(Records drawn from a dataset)

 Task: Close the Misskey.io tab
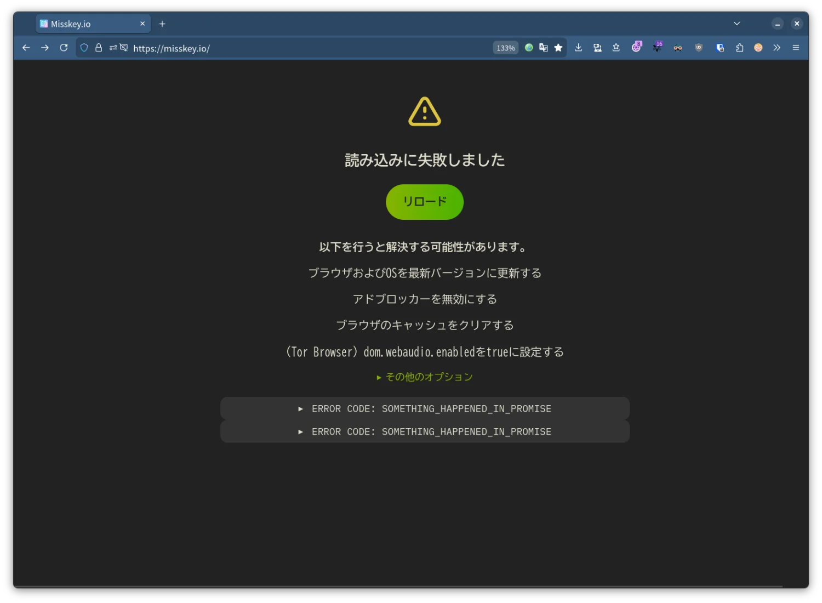pos(142,24)
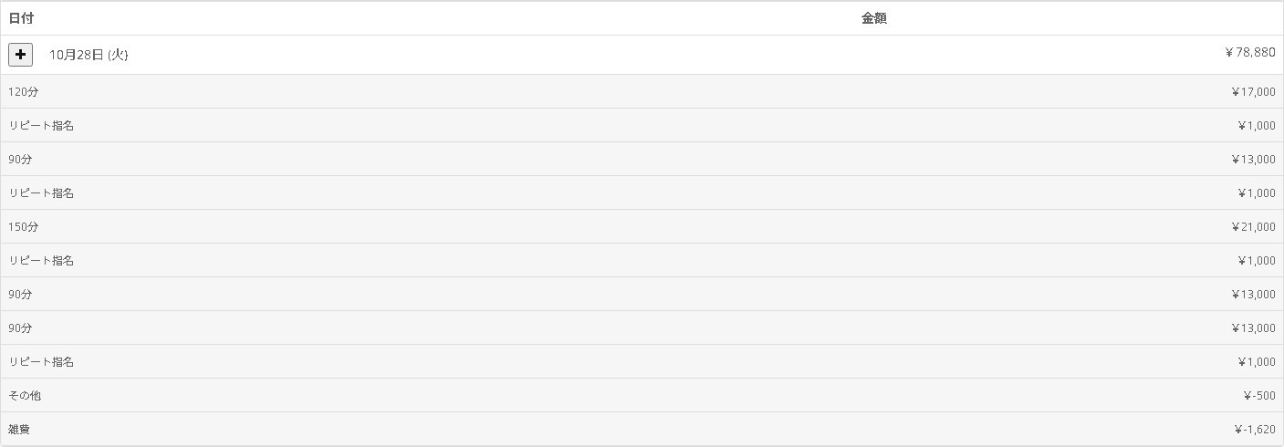Select the 150分 row label
Image resolution: width=1284 pixels, height=447 pixels.
click(24, 227)
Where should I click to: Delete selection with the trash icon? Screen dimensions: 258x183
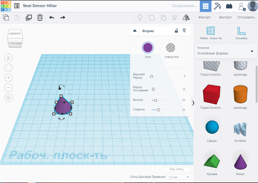[x=40, y=17]
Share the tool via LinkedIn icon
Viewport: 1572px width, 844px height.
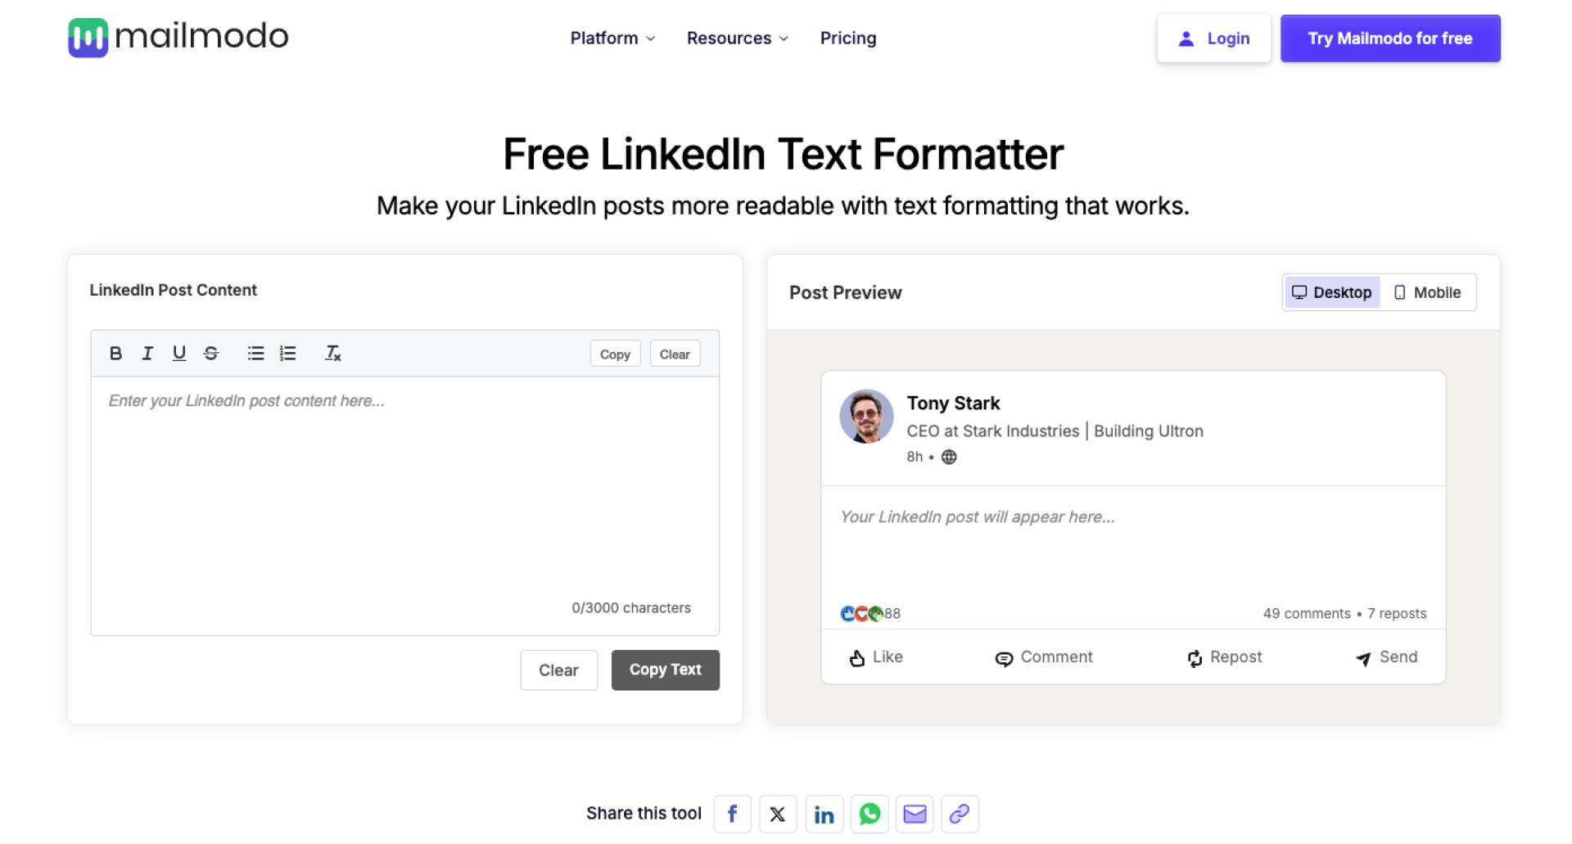824,814
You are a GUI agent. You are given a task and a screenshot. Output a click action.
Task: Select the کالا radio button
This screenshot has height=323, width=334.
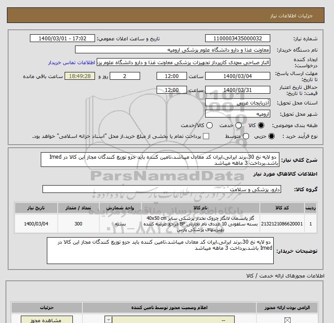[261, 125]
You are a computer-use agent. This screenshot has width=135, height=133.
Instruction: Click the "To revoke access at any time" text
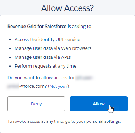click(x=36, y=121)
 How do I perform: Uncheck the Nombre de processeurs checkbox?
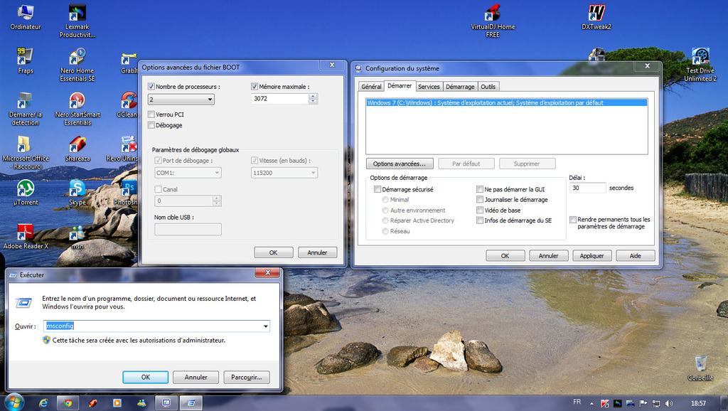coord(151,87)
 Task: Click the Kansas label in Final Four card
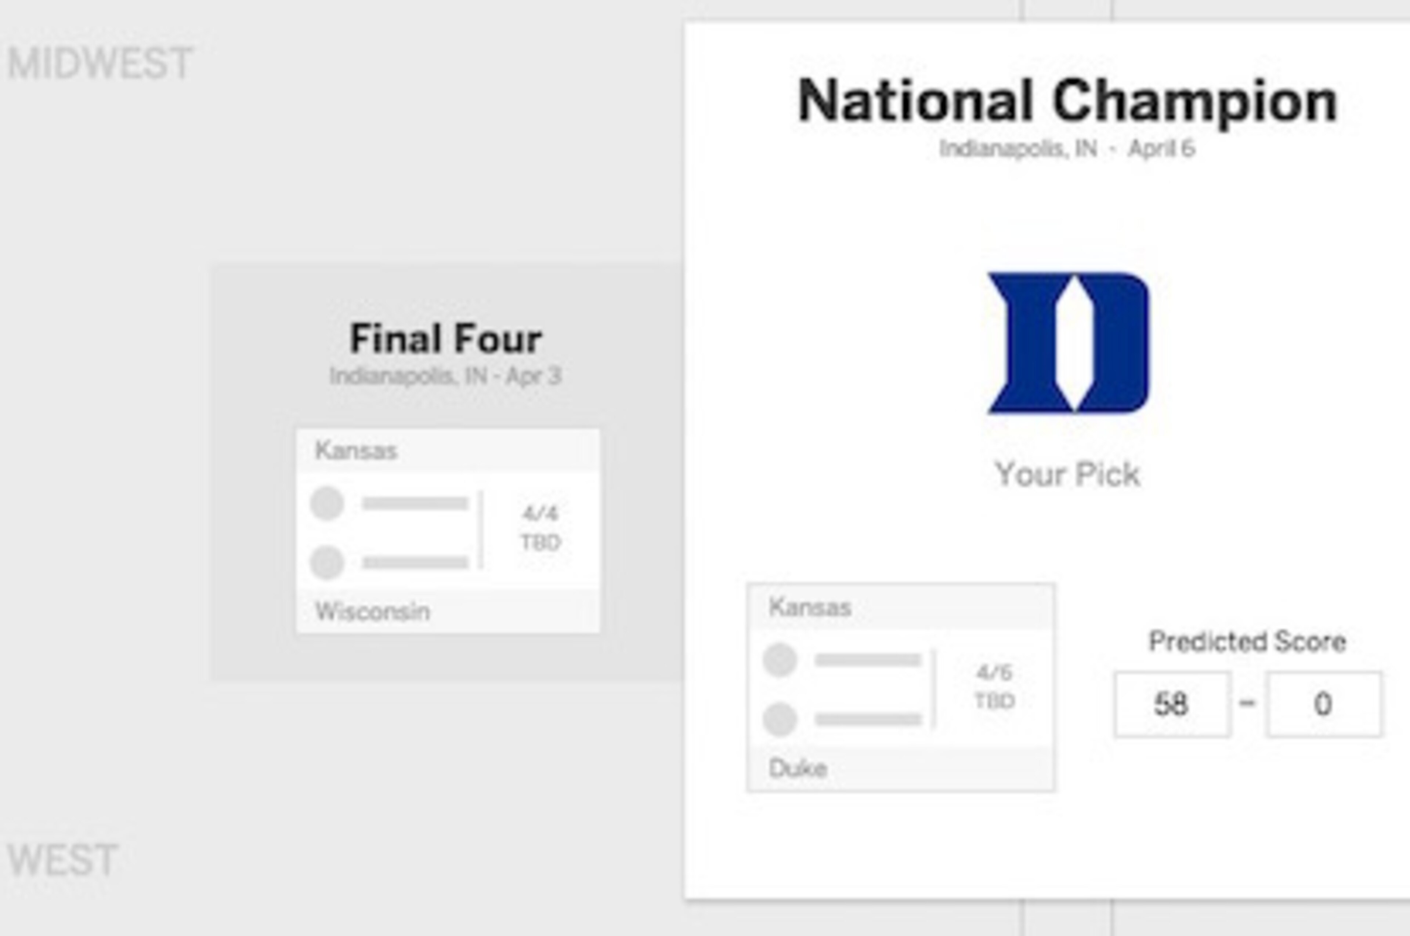coord(356,451)
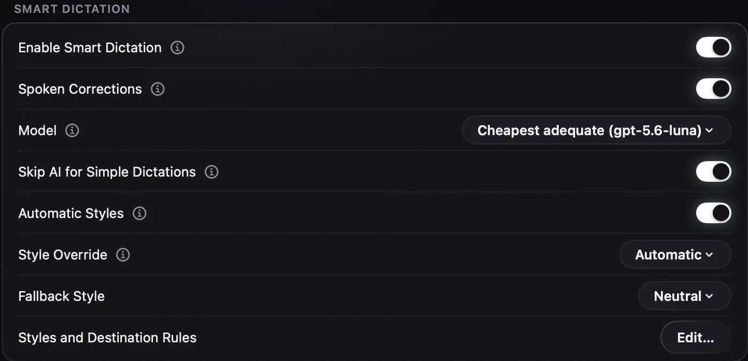Open the Fallback Style Neutral dropdown
This screenshot has width=748, height=361.
click(684, 296)
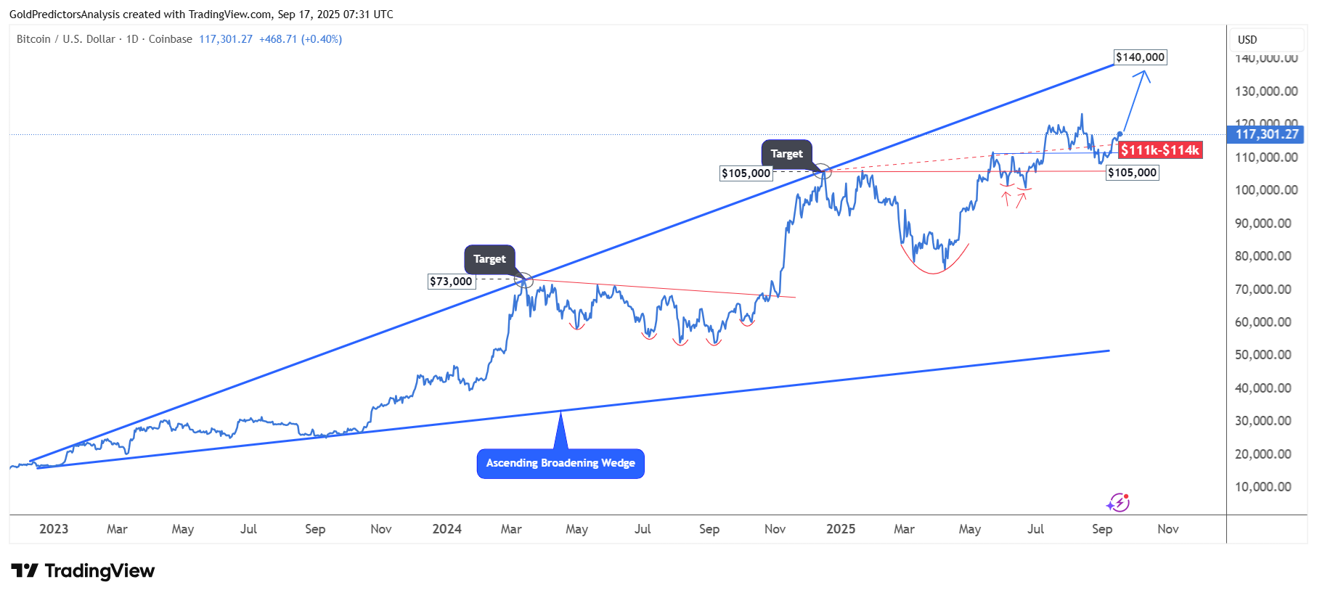Screen dimensions: 1317x598
Task: Click the circle marker at the $105,000 target
Action: (823, 172)
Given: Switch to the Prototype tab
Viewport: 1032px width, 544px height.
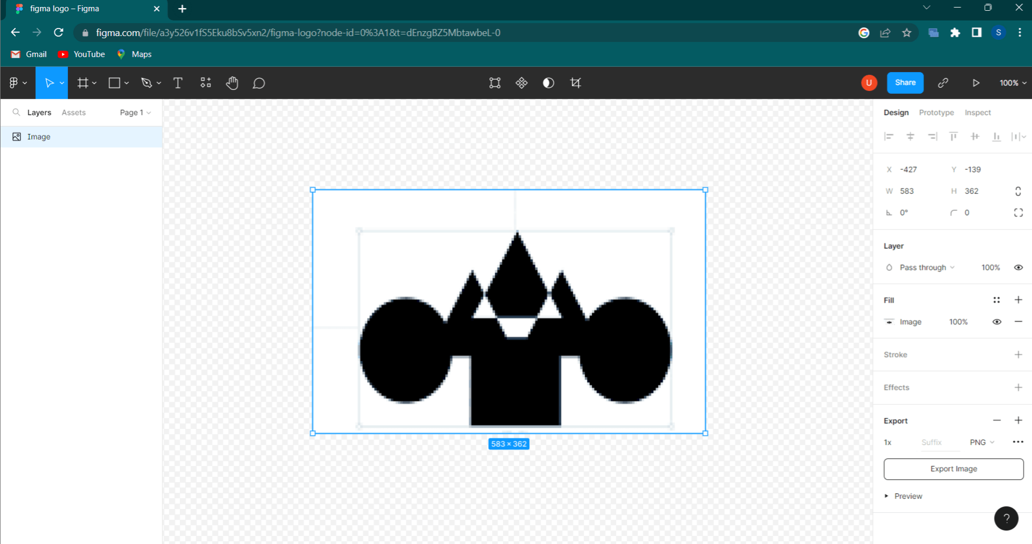Looking at the screenshot, I should (x=937, y=113).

AIM OF THE TASK » Give the number of lines in the records above that contain "agent", with no other words.

THE ANSWER » 2